Ann took voluntary redundancy from her work as a counsellor in 2014, without being officially told she would not receive her state pension until 2024 - six years later than expected.
"I have had two changes to my state pension age without any formal notification," Ann said.
"This means that I, and many other women born in the 1950s, will not get their State Pension until they are 66.
"WASPI are for equality. Men and women should retire at the same age. But equalisation could have been rolled out so that, for example, men retired at 63 and then the state pension age increased gradually.
"I worked in the voluntary sector, and there wasn't an occupational pension for almost half my time there till workers lobbied for this.
"Many of this generation of women did not have equal pay legislation or childcare allowances, so were not able to save any more for retirement.
"They are not in a position to make up any shortfall now and are living on savings which were supposed to supplement the state pension.
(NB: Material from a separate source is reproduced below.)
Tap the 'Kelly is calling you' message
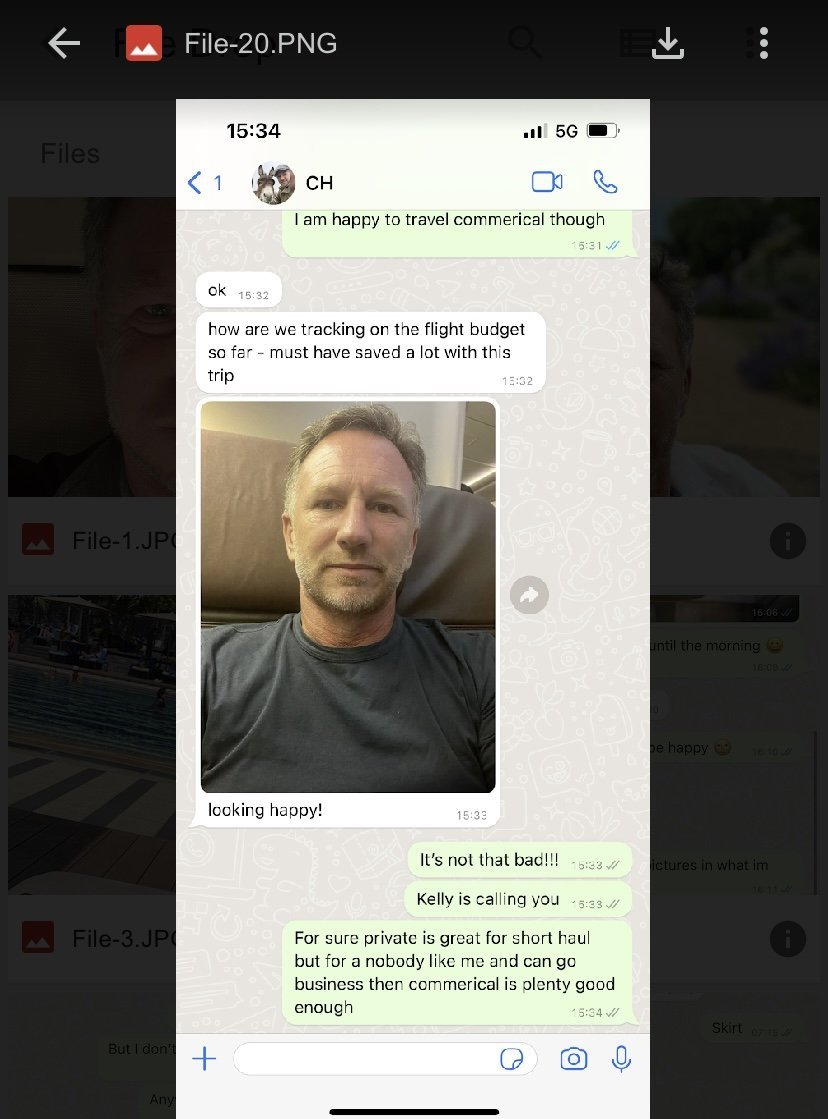This screenshot has width=828, height=1119. 518,899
As such, many women approaching or in their 60s are, unnecessarily, facing hardship and poverty."
Among those who backed the WASPI demonstration was Argyll and Bute MP Brendan O'Hara, who said 421 women in Argyll and Bute were among almost 200,000 signatories to an online petition on the issue.
Mr O'Hara said: “We want to get the best outcome for these women, many of whom have worked hard for decades without taking a penny out of the system.
“These women had been told that they would be entitled to their pension at the age of 60 but instead get hit twice – first when it's raised to 65, in line with men, and then again when it's increased for men and women to the age of 66.
"Successive governments have failed in their obligation to give ample notice to women affected by this. Some have had as little as two years, and many have received no notice at all - this is unacceptable.
“I hope we will soon have the equitable outcome that the WASPI women deserve."